通勤時の交通事故は労災と自賠責保険どちらを優先したらいいですか?

通勤時に交通事故を起こした際の対応についてお教えください。

保険会社より通勤災害申請を求められている者がいます。

事故の状況としては、社員自身が前の車に追突してしまったものです。

労災と自賠責保険どちらを優先したらいいですか?

また、労災申請となると、次年度のメリット料率にも影響が出ますか?

 

回答

自賠責保険(自動車損害賠償責任保険)で補填されるのは、交通事故などで他人を死亡させたり、ケガをさせたりした「人身事故」の場合です。
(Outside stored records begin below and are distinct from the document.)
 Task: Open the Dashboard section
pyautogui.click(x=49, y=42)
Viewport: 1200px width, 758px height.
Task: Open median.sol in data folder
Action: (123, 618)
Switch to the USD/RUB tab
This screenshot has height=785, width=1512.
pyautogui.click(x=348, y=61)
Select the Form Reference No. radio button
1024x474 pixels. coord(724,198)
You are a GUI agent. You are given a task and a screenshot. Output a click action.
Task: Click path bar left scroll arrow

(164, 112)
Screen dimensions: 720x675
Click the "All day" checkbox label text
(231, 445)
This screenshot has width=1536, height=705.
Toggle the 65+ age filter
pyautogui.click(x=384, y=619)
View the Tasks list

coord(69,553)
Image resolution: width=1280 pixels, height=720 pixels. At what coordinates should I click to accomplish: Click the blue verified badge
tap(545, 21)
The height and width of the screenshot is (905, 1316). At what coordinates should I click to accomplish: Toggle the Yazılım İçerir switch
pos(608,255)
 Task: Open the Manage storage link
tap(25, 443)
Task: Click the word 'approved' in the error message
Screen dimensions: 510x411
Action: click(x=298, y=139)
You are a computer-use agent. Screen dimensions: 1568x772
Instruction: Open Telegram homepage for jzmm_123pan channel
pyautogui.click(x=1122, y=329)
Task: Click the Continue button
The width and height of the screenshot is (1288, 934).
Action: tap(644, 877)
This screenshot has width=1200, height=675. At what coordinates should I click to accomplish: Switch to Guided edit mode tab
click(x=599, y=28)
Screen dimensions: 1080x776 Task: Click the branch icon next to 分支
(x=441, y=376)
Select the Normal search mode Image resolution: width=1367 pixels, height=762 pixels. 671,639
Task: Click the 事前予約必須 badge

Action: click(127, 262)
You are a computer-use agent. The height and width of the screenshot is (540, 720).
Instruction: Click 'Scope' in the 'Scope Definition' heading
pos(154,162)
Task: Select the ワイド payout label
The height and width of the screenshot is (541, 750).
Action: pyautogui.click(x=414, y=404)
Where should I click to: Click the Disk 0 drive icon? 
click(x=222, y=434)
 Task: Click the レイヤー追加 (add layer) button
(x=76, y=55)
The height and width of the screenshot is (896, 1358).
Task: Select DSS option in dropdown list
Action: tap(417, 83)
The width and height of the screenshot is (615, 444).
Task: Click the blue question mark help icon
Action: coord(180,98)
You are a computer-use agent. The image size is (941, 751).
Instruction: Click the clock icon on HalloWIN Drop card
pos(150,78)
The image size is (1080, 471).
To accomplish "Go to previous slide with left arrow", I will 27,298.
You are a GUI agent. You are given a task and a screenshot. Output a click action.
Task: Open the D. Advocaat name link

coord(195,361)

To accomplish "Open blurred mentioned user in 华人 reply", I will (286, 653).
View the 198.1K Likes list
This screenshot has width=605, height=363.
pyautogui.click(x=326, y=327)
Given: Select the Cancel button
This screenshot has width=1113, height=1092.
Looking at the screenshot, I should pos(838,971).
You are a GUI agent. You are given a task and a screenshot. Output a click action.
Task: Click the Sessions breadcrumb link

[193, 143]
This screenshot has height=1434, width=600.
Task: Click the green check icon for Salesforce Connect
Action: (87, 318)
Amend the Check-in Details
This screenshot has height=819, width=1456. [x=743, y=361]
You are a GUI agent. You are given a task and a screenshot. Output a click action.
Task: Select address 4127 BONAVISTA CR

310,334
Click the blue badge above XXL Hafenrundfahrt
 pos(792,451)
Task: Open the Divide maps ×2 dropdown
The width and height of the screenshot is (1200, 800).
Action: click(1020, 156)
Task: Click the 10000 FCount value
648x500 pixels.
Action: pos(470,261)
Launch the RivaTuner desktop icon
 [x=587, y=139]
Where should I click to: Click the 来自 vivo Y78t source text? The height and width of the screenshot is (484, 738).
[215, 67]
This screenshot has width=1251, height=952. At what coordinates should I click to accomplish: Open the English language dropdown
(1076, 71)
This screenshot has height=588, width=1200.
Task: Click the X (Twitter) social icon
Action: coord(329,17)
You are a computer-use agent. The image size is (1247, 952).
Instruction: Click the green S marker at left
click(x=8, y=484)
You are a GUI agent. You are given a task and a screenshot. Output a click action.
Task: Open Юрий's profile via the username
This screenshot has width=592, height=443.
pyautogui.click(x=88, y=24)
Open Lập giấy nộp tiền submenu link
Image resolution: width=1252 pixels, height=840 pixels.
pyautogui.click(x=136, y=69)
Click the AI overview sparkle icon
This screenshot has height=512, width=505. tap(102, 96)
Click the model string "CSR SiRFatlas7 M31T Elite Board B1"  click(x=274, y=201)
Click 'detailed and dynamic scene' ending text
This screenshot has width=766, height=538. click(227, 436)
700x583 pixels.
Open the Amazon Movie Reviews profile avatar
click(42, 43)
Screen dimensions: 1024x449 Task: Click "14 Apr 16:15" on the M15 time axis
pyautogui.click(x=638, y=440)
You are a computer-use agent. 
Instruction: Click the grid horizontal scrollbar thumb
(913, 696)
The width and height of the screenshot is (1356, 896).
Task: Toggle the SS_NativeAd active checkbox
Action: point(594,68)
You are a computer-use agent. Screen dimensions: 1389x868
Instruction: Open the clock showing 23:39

相手への損害賠償に対して保険金が支払われますので、以下に該当する場合は保険金が支払われません。

・運転車自身のケガ
・自動車の修理代
・単独の人身事故(例:電柱に衝突してケガをしたなど)

御社の従業員がわき見運転により追突(過失割合10割)し、ご自身も怪我をされたという状況の場合、ご自身の治療費については自賠責保険では保証がされませんので、保険会社の見解通り、通勤災害の申請となります。

相手にも過失がある場合は、自賠責保険を使うことも可能ではありますが、自賠責保険では、自分の過失割合が7割を超える者に対しては、損害補償が5割~2割の範囲で減額されてしまいます。しかし、労災保険には過失割合による減額はありませんので、やはり通勤災害を使った方が良いこととなります。

なお、相手の急ブレーキであっても、追突は、故意の急ブレーキでなければ、十分な車間距離を取っていなかったという理由で追突した側が過失割合10割とされるのが通常のようです。

また、メリット料率についてですが、通勤災害は事業主の責任はありませんので、影響はありません。